We want to test if public actors are ready to share detailed project data during planning and if structured documentation and evaluation adds real value to future projects. Our assumptions are:
• Public clients rely on evidence to justify ambitious choices. Infrastructure project stakeholders see value in sharing project knowledge to learn from future projects.
• The effort to gather the project data is feasible as it just needs to be drawn from local data silos which generally have similar structures.
• AI can help structure and retrieve fragmented project knowledge, so that it can be adopted to new projects with little manual effort.
During the program, we will:
• Interview municipalities and planners to understand user needs and willingness to share data.
• Collect a first project data set to test feasibility.
• Build a mock-up of the documentation platform and AI powered interface.
At the end, we aim to deliver a clickable demo and a plan for further co-development with pilot partners.
6. Has your idea been tested before? If yes, what were the results, and what remains to be tested?
We’ve discussed the idea with several municipalities and planners, who confirmed the lack of accessible reference projects. These discussions have shown that interest in sharing and access to data is high on part of the municipalities and public infrastructure owners.
What remains to be tested is the conceptual implementation of the knowledge sharing platform, what data should be shared and in which format. In addition, the right incentives for sharing data have to be evaluated. Several existing AI tools show promising potential to tackle the challenge, but will have to be further analyzed.
7. Who is in your team, and what expertise or roles do they bring?
Vivian Hauss (MSc ETH) founded Bluehub and brings 7 years of experience in infrastructure and water management. He connects climate strategy with practical planning.
Marco and Andy Disch (both MSc ETH) are experts in data-driven consulting in the construction and environmental engineering sectors, with a particular focus on wastewater. They bring deep technical knowledge and extensive experience in data structuring, control systems, and Building Information Modeling (BIM).
Dr. Konrad Graser is a lecturer of digital construction processes and management at the ZHAW Institute for Building Technology and Process. His research interests are the socio-technical and collaborative processes in the adoption of digital and circular innovations in the construction industry, integrated delivery models for circular construction and digitally enabled planning and manufacturing methods.
8. How do you plan to secure the 10% third-party funding required?
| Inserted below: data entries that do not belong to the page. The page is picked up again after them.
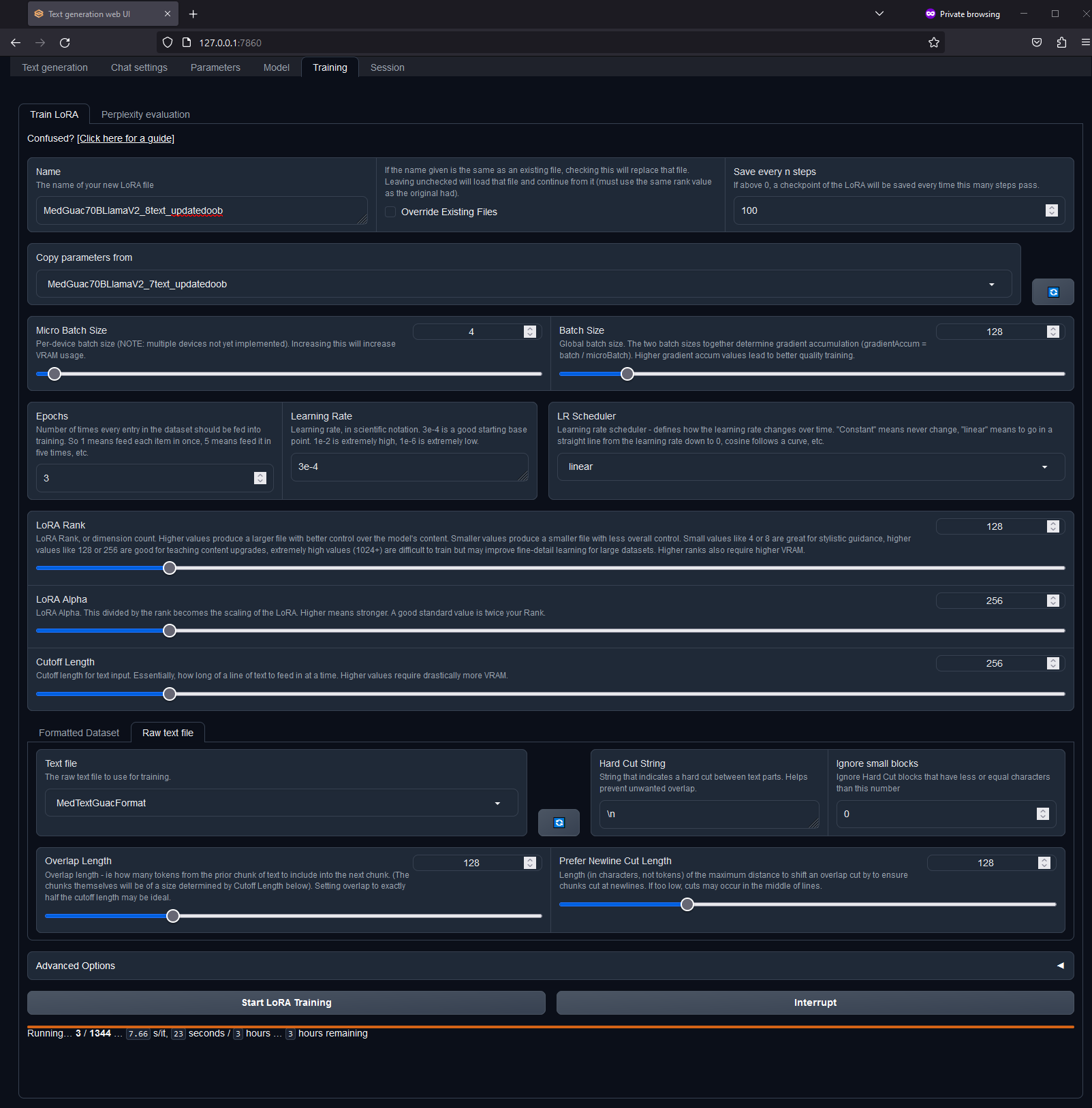1092x1108 pixels.
Task: Open the browser hamburger menu
Action: point(1085,43)
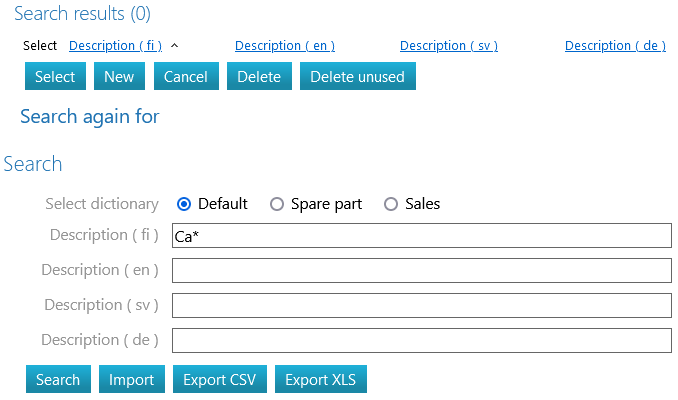Focus the Description ( fi ) input field
The image size is (678, 400).
click(x=421, y=236)
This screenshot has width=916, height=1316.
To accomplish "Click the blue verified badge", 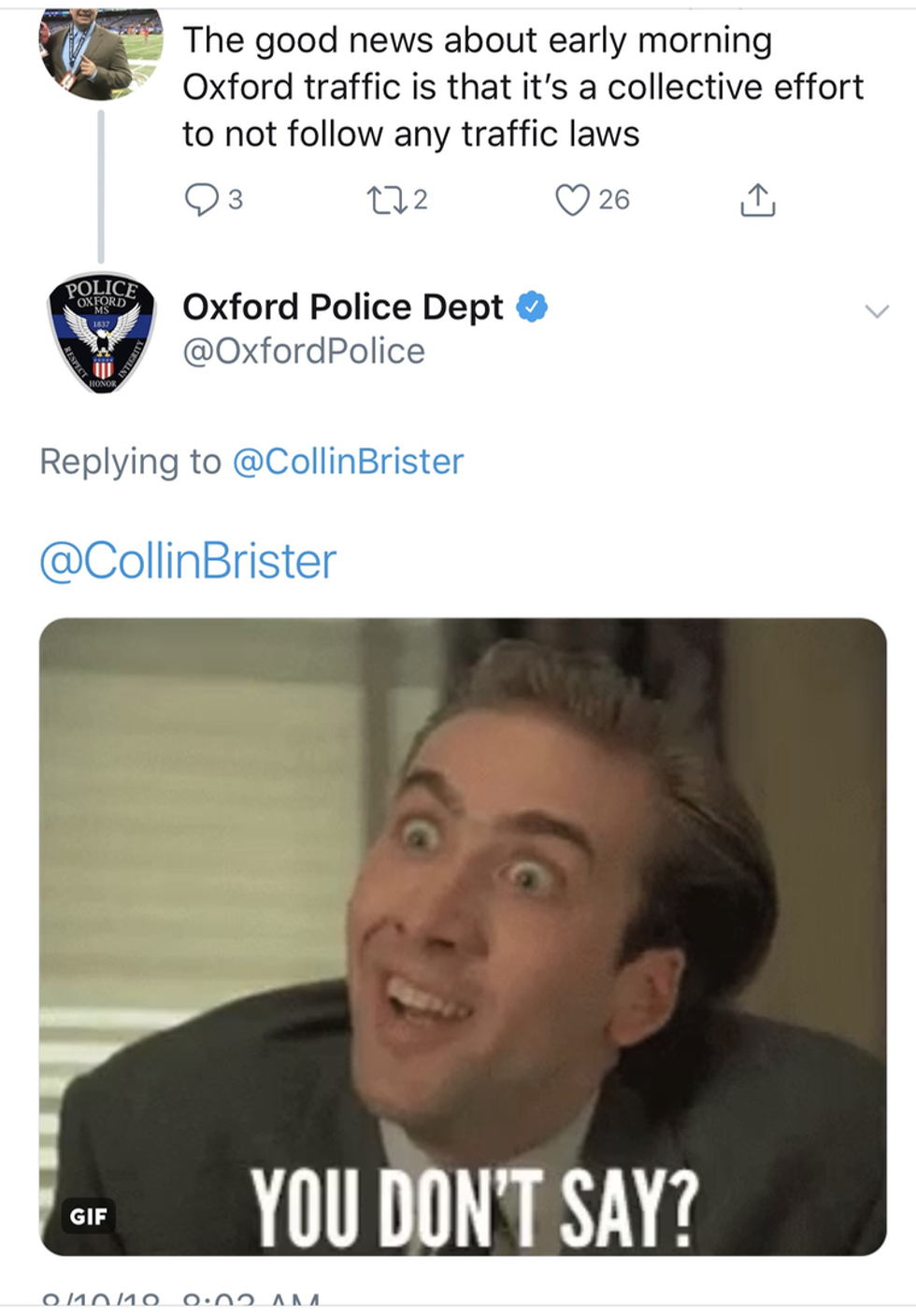I will 532,307.
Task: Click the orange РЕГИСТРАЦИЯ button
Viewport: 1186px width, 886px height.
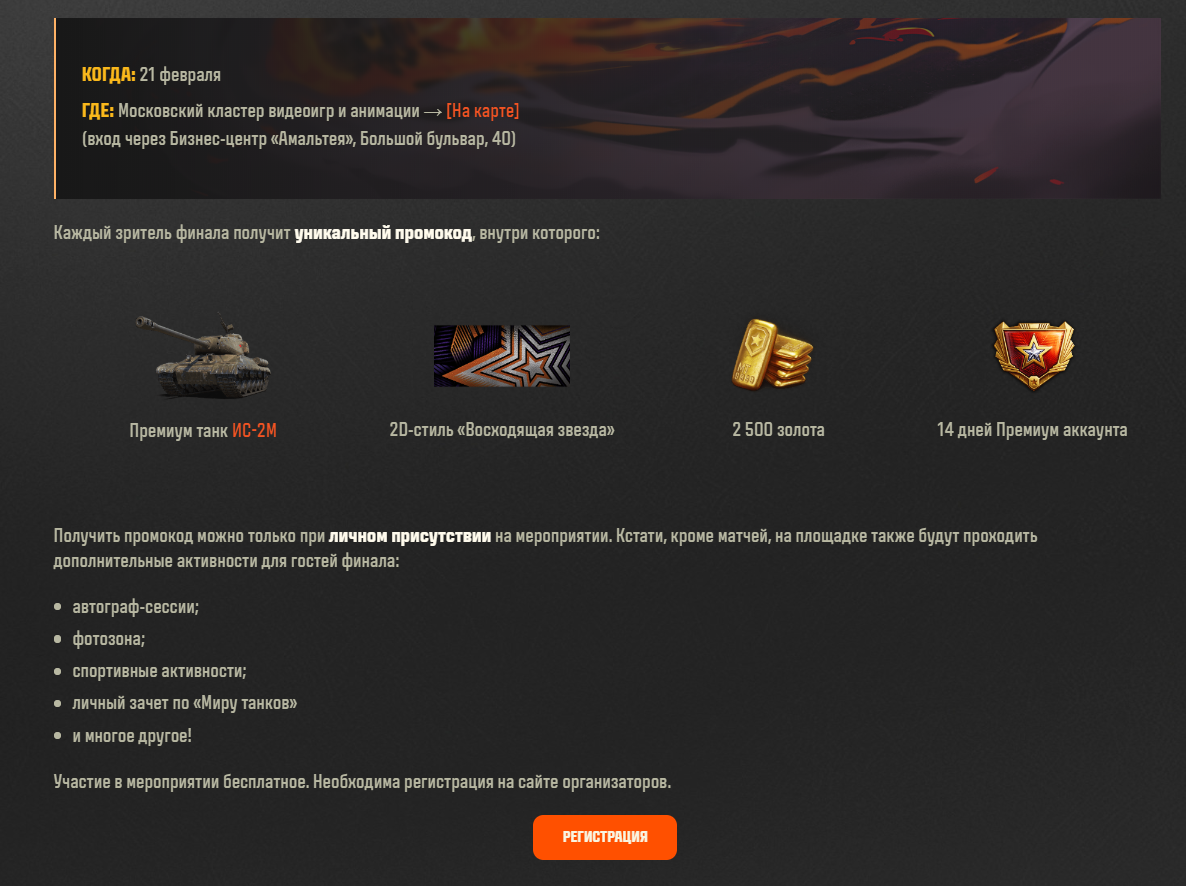Action: coord(604,837)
We are in contact with two private engineering firms with interest in supporting the development of tools for circular construction. Additionally, we are in contact with four municipalities who could share their projects and might be open to help with the funding. Attached you find two declarations of interest from the ARA Thurau and the swiss sewage association (VSA). Also a meeting with the city of Zürich will take place on the 14.4.2025.
🎯 Goal:
To create a digital hub for circular infrastructure projects that enables public clients, planners, and builders to share knowledge, learn from each other, and scale sustainable practices. The platform aims to transform siloed project data into a living, collaborative resource that drives innovation and climate impact.
🔍 Problem:
At the current pace of change, the construction sector is unlikely to meet the 2030 climate goals due to:
- Fragmented knowledge, low transparency, and a lack of accessible best practices.
- High risks and costs in adopting new construction approaches.
- Successful solutions remain confined to isolated projects.
💡 Solution:
- Collaborative, AI-powered platform: Share circular infrastructure projects in a searchable structure and reduce planning risks
- Radical cultural shift: Normalize learning from failure by making even unfinished projects and their mistakes visible.
- Transparent, evolving knowledge ecosystem: Support a transparent, evolving knowledge ecosystem.